Защитник, не отвечая, растягивает в улыбке губы и приоткрывает свой набитый острыми белыми клыками рот, давая понять, что не находит слов. (Во всяком случае, во рту у него их сейчас уж точно нет. Подзащитный может в этом сам убедиться.) Или это он придуривается? Просто собирается чихнуть? Вместо того чтобы смотреть в рот и ловить каждое его слово, хорошо бы заглянуть ему в душу. Но это как раз непросто. Снежинка плавно опускается на подрагивающий багровый обрубок адвокатского языка. Дыхание светится в морозном воздухе. Даже на небольшом расстоянии кажется, что у его грубо вытесанного лица нет никаких черт. В своем сером элегантном пальто волчьего цвета, плечи которого покрываются сейчас темными пятнами тающего снега, и высокой меховой шапке он выглядит как уменьшенная копия одного из загадочных истуканов с острова Пасхи, неизвестно как оказавшаяся здесь, в центре Бостона. Эта короткая мизансцена на грани трагизма и гротеска чего-либо, кроме раздражения, у меня не вызывает.

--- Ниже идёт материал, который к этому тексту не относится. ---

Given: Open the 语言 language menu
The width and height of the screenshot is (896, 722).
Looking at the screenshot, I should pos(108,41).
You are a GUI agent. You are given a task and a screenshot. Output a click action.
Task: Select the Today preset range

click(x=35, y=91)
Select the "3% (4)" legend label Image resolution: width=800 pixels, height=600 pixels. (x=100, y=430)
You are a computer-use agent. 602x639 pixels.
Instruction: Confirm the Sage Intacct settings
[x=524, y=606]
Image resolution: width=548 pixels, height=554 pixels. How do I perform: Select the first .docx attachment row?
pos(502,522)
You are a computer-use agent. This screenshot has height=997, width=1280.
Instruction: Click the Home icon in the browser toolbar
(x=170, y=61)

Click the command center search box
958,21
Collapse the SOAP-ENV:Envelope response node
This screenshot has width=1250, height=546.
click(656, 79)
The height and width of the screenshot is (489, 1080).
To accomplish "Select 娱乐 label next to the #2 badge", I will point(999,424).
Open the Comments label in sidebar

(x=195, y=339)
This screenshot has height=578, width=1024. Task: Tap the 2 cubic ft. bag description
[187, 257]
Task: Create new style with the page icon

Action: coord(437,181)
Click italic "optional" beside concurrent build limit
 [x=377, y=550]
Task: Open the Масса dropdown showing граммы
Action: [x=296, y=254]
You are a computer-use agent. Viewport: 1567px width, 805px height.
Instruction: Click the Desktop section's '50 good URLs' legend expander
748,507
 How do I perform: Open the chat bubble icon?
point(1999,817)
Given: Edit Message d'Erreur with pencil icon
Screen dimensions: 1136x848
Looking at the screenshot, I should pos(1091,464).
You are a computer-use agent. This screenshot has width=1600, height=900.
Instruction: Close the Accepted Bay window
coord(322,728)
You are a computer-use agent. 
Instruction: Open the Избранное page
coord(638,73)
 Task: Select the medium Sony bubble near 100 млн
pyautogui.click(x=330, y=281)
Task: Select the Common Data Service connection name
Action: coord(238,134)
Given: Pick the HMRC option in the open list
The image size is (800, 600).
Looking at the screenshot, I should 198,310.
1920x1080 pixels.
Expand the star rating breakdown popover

Любит, должно быть, поразвлечься мой Защитничек. Теперь он еще крышку своей черепной коробки приподнимет, чтобы я убедился, что мыслей у него там тоже нет?.. И чего он все время ерничает, ухмыляется, пытается изобразить что-то весьма непонятное и многозначительное? А ведь на самом деле же ничего из себя не представляет. Ухмыляющаяся пустота. Вроде зубных протезов на дне круглого стакана с водой. Клацают тихонько, как кастаньеты, изображая веселье, и только пузырьки поднимаются на поверхность…
Наконец Адвокат всем телом поворачивается к мне и снова усмехается. В этот раз с симпатией. Но глаза остаются совершенно серьезными. Короткие пальцы задумчиво копошатся в аккуратном овале новой, победоносно густой бороды, будто он наигрывает на губной гармошке. Но звуков на свет не появляется. (Должно быть, она все-таки оказалась настоящей. А необычайная урожайность кожного покрова напрямую связана с избытком жизненной энергии.) Адвокатская пантомима заканчивается разведением рук и опущенной физиономией. Потом он идет к своему мерседесу, терпеливо поджидающему его с заросшим ледяными чешуйками ветровым стеклом и торчащей сбоку стальной антенной. Размахивает рукой, словно указывая Ответчику направление к метро. (Спасибо большое. Без него уж, конечно бы, заблудился.) Останавливается, треплет перчаткой самодовольную лоснящуюся мерседесову морду.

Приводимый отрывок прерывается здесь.